TASK PROMPT
Extract the entries in their exact form.

RECORDS SHOWN

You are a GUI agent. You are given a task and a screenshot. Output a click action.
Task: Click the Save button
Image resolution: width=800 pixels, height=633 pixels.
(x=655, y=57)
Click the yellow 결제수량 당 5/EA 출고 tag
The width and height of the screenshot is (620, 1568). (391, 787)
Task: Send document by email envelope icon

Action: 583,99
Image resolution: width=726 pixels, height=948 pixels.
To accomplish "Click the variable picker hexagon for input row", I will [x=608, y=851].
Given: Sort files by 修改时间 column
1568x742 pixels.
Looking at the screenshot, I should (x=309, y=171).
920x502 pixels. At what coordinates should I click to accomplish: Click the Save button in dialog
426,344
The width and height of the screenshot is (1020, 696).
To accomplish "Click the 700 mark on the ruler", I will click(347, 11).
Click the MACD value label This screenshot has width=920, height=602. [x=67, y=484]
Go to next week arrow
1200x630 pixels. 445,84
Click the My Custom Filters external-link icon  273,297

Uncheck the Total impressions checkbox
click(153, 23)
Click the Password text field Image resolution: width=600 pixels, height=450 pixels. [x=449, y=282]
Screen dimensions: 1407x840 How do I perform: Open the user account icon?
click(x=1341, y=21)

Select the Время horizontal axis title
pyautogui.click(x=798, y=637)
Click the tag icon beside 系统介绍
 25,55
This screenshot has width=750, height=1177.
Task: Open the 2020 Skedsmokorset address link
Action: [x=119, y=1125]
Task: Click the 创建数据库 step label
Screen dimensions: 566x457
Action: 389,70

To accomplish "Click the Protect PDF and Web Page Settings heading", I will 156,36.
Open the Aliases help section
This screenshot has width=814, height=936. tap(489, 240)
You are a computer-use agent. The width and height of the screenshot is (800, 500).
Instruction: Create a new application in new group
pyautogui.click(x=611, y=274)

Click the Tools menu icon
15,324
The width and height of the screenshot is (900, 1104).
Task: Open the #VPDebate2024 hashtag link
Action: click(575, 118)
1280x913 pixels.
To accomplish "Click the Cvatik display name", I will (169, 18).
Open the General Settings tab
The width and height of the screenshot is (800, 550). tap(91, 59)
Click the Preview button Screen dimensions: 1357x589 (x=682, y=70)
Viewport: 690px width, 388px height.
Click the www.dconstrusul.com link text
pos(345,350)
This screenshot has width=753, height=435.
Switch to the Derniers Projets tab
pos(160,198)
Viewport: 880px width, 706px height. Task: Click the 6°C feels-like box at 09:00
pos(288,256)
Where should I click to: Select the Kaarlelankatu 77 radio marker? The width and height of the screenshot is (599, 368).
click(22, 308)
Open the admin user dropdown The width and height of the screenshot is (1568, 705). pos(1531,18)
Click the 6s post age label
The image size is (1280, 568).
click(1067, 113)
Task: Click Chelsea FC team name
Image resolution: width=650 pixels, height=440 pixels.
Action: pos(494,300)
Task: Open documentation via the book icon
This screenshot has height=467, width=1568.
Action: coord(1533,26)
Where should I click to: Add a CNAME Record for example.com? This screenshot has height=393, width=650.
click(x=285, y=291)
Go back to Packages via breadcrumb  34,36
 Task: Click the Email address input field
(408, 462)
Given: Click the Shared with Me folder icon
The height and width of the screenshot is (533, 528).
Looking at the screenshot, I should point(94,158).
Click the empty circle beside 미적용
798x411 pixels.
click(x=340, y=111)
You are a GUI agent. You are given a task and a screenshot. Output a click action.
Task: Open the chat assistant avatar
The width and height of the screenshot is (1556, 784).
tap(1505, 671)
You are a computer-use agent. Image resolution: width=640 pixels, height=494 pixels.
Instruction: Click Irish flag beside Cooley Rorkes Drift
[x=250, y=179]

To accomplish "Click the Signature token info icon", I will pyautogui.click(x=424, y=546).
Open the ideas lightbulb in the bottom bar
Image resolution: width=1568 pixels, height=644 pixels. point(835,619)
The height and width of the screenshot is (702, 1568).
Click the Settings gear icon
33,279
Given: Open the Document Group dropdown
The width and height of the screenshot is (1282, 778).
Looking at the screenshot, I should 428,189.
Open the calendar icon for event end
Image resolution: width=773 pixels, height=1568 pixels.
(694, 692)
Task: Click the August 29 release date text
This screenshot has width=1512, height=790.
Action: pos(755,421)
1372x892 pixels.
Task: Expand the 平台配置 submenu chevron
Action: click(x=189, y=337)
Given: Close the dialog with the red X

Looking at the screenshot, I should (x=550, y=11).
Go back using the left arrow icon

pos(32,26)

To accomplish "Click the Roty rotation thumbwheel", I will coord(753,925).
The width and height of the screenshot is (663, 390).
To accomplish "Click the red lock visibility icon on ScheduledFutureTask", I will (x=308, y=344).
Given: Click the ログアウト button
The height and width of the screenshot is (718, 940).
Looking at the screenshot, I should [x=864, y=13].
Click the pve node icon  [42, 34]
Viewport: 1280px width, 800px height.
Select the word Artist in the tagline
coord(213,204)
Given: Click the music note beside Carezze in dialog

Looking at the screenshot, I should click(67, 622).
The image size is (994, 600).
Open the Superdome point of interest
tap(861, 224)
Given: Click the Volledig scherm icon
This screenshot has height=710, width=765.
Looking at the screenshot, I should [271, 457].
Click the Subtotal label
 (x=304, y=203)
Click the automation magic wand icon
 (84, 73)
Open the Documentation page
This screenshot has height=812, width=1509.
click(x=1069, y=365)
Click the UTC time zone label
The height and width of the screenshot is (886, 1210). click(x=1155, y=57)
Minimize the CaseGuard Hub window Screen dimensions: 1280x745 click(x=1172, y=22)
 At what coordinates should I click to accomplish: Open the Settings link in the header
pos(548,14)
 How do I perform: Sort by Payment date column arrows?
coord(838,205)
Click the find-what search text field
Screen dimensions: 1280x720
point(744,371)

WRITTEN ANSWER
You are a GUI agent. You are given a task and a screenshot. Output a click action.
Task: Click the Save button
Image resolution: width=800 pixels, height=633 pixels.
(x=655, y=57)
Click the yellow 결제수량 당 5/EA 출고 tag
The width and height of the screenshot is (620, 1568). (391, 787)
Task: Send document by email envelope icon

Action: 583,99
Image resolution: width=726 pixels, height=948 pixels.
To accomplish "Click the variable picker hexagon for input row", I will [x=608, y=851].
Given: Sort files by 修改时间 column
1568x742 pixels.
Looking at the screenshot, I should (x=309, y=171).
920x502 pixels. At what coordinates should I click to accomplish: Click the Save button in dialog
426,344
The width and height of the screenshot is (1020, 696).
To accomplish "Click the 700 mark on the ruler", I will click(347, 11).
Click the MACD value label This screenshot has width=920, height=602. [x=67, y=484]
Go to next week arrow
1200x630 pixels. 445,84
Click the My Custom Filters external-link icon  273,297

Uncheck the Total impressions checkbox
click(153, 23)
Click the Password text field Image resolution: width=600 pixels, height=450 pixels. [x=449, y=282]
Screen dimensions: 1407x840 How do I perform: Open the user account icon?
click(x=1341, y=21)

Select the Время horizontal axis title
pyautogui.click(x=798, y=637)
Click the tag icon beside 系统介绍
 25,55
This screenshot has width=750, height=1177.
Task: Open the 2020 Skedsmokorset address link
Action: [x=119, y=1125]
Task: Click the 创建数据库 step label
Screen dimensions: 566x457
Action: 389,70

To accomplish "Click the Protect PDF and Web Page Settings heading", I will 156,36.
Open the Aliases help section
This screenshot has width=814, height=936. tap(489, 240)
You are a computer-use agent. The width and height of the screenshot is (800, 500).
Instruction: Create a new application in new group
pyautogui.click(x=611, y=274)

Click the Tools menu icon
15,324
The width and height of the screenshot is (900, 1104).
Task: Open the #VPDebate2024 hashtag link
Action: click(575, 118)
1280x913 pixels.
To accomplish "Click the Cvatik display name", I will (169, 18).
Open the General Settings tab
The width and height of the screenshot is (800, 550). tap(91, 59)
Click the Preview button Screen dimensions: 1357x589 (x=682, y=70)
Viewport: 690px width, 388px height.
Click the www.dconstrusul.com link text
pos(345,350)
This screenshot has width=753, height=435.
Switch to the Derniers Projets tab
pos(160,198)
Viewport: 880px width, 706px height. Task: Click the 6°C feels-like box at 09:00
pos(288,256)
Where should I click to: Select the Kaarlelankatu 77 radio marker? The width and height of the screenshot is (599, 368).
click(22, 308)
Open the admin user dropdown The width and height of the screenshot is (1568, 705). pos(1531,18)
Click the 6s post age label
The image size is (1280, 568).
click(1067, 113)
Task: Click Chelsea FC team name
Image resolution: width=650 pixels, height=440 pixels.
Action: pos(494,300)
Task: Open documentation via the book icon
This screenshot has height=467, width=1568.
Action: coord(1533,26)
Where should I click to: Add a CNAME Record for example.com? This screenshot has height=393, width=650.
click(x=285, y=291)
Go back to Packages via breadcrumb  34,36
 Task: Click the Email address input field
(408, 462)
Given: Click the Shared with Me folder icon
The height and width of the screenshot is (533, 528).
Looking at the screenshot, I should point(94,158).
Click the empty circle beside 미적용
798x411 pixels.
click(x=340, y=111)
You are a GUI agent. You are given a task and a screenshot. Output a click action.
Task: Open the chat assistant avatar
The width and height of the screenshot is (1556, 784).
tap(1505, 671)
You are a computer-use agent. Image resolution: width=640 pixels, height=494 pixels.
Instruction: Click Irish flag beside Cooley Rorkes Drift
[x=250, y=179]

To accomplish "Click the Signature token info icon", I will pyautogui.click(x=424, y=546).
Open the ideas lightbulb in the bottom bar
Image resolution: width=1568 pixels, height=644 pixels. point(835,619)
The height and width of the screenshot is (702, 1568).
Click the Settings gear icon
33,279
Given: Open the Document Group dropdown
The width and height of the screenshot is (1282, 778).
Looking at the screenshot, I should 428,189.
Open the calendar icon for event end
Image resolution: width=773 pixels, height=1568 pixels.
(694, 692)
Task: Click the August 29 release date text
This screenshot has width=1512, height=790.
Action: pos(755,421)
1372x892 pixels.
Task: Expand the 平台配置 submenu chevron
Action: click(x=189, y=337)
Given: Close the dialog with the red X

Looking at the screenshot, I should (x=550, y=11).
Go back using the left arrow icon

pos(32,26)

To accomplish "Click the Roty rotation thumbwheel", I will coord(753,925).
The width and height of the screenshot is (663, 390).
To accomplish "Click the red lock visibility icon on ScheduledFutureTask", I will (x=308, y=344).
Given: Click the ログアウト button
The height and width of the screenshot is (718, 940).
Looking at the screenshot, I should [x=864, y=13].
Click the pve node icon  [42, 34]
Viewport: 1280px width, 800px height.
Select the word Artist in the tagline
coord(213,204)
Given: Click the music note beside Carezze in dialog

Looking at the screenshot, I should click(67, 622).
The image size is (994, 600).
Open the Superdome point of interest
tap(861, 224)
Given: Click the Volledig scherm icon
This screenshot has height=710, width=765.
Looking at the screenshot, I should [271, 457].
Click the Subtotal label
 (x=304, y=203)
Click the automation magic wand icon
 (84, 73)
Open the Documentation page
This screenshot has height=812, width=1509.
click(x=1069, y=365)
Click the UTC time zone label
The height and width of the screenshot is (886, 1210). click(x=1155, y=57)
Minimize the CaseGuard Hub window Screen dimensions: 1280x745 click(x=1172, y=22)
 At what coordinates should I click to accomplish: Open the Settings link in the header
pos(548,14)
 How do I perform: Sort by Payment date column arrows?
coord(838,205)
Click the find-what search text field
Screen dimensions: 1280x720
point(744,371)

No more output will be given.